Inference can be derived from an analytical approximation, as given in Getis and Ord (1992) and Ord and Getis (1995). However, similar to what holds for the Local Moran and Local Geary, such approximation may not be reliable in practice. Instead, conditional random permutation can be employed, using an identical procedure as for the other statistics.

17.4.1 Implementation

The implementation of the Getis-Ord statistics is largely identical to that of the other local statistics. The Local G and Local G* options can be selected from the second group in the drop down menu generated by the Cluster Maps toolbar icon. Alternatively, they can be invoked from the menu as Space > Local G or Space > Local G*.

The next step brings up the Variable Settings dialog, followed by a choice of windows to be opened. The latter is again slightly different from the previous cases. The default is to use row-standardized weights and to generate only the Cluster Map. The Significance Map option needs to be invoked explicitly by checking the corresponding box. In contrast to previous cases, it is also possible to compute the Getis-Ord statistics using binary (not row-standardized) spatial weights, yielding a simple count of the neighboring values.

Continuing with the same example, using p_PHA10 (or p_PHA(2010)) from the Oaxaca data set, with queen contiguity weights, 99,999 permutations and p < 0.05 yields the significance and cluster maps for the \(G_i^*\) statistic shown in Figure 17.22. In this example, the results are identical to those for the \(G_i\) statistic, which is not shown separately.

Overall, 117 locations are identified as significant, the same total as for the Local Moran. In contrast to the latter, the cluster map for the Getis-Ord statistics only takes on two colors, red for hot spots (High-High), and blue for cold spots (Low-Low).

Figure 17.22: Gi* signficance map and cluster map

The options menu contains the same items as for the other local statistics, such as the randomization setting, the selection of significance levels, the selection of cores and neighbors, the conditional map option, as well as the standard operations of setting the selection shape and saving the image.

17.4.1.1 Saving the results

The Save Results option includes the possibility to save the statistic itself (G or G_STR), the cluster indication (C_ID) and the significance (PP_VAL). For the Getis-Ord statistics, there are only three cluster categories, with observations taking the value of 0 for not significant, 1 for a High-High cluster, and 2 for a Low-Low cluster.

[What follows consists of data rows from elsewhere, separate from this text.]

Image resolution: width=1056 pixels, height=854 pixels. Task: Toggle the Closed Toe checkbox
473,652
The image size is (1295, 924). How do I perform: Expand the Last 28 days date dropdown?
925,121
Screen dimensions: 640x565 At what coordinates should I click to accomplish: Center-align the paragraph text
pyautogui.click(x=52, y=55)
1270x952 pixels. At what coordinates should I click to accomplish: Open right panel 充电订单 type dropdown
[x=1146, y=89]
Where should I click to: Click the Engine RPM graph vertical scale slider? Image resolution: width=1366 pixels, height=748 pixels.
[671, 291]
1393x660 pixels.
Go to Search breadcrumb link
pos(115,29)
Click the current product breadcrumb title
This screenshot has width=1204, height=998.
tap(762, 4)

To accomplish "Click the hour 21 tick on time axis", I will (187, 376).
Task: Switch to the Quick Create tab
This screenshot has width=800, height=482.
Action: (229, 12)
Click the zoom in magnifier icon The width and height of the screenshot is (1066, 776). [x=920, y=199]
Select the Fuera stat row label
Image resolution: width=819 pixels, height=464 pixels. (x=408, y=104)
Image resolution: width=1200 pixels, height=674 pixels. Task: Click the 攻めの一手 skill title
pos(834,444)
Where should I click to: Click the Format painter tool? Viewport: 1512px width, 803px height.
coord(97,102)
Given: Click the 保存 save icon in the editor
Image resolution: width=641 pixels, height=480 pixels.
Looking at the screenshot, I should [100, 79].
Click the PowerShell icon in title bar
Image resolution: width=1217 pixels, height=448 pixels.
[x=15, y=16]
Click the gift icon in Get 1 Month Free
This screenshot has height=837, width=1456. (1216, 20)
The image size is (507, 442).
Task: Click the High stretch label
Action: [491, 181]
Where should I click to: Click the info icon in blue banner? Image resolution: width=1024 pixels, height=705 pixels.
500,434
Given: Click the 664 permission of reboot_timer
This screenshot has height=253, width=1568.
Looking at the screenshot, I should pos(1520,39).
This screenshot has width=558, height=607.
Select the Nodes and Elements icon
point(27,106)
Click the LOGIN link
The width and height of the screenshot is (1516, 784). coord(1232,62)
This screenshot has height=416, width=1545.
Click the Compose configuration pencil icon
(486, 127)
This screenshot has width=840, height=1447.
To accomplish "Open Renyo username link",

17.4.2 Clusters and Outliers

The interpretation of High-High and Low-Low clusters for the Getis-Ord statistics is somewhat different from that of the Local Moran or Local Geary. As illustrated in Figures 17.23 and 17.24, the emphasis in the Getis-Ord statistics is on the magnitude of the neighbors.

The cluster maps on the right have, respectively, the observations in the High-High and Low-Low clusters selected. The corresponding observations are highlighted in the Moran scatter plot on the left.

In Figure 17.23, the High-High cluster observations all have spatial lags (average of neighbors) above the mean, whereas the variable itself takes values both above and below its mean. For the Low-Low cluster observations in Figure 17.24, all the spatial lags are below the mean, with again the variable itself taking values both above and below the mean.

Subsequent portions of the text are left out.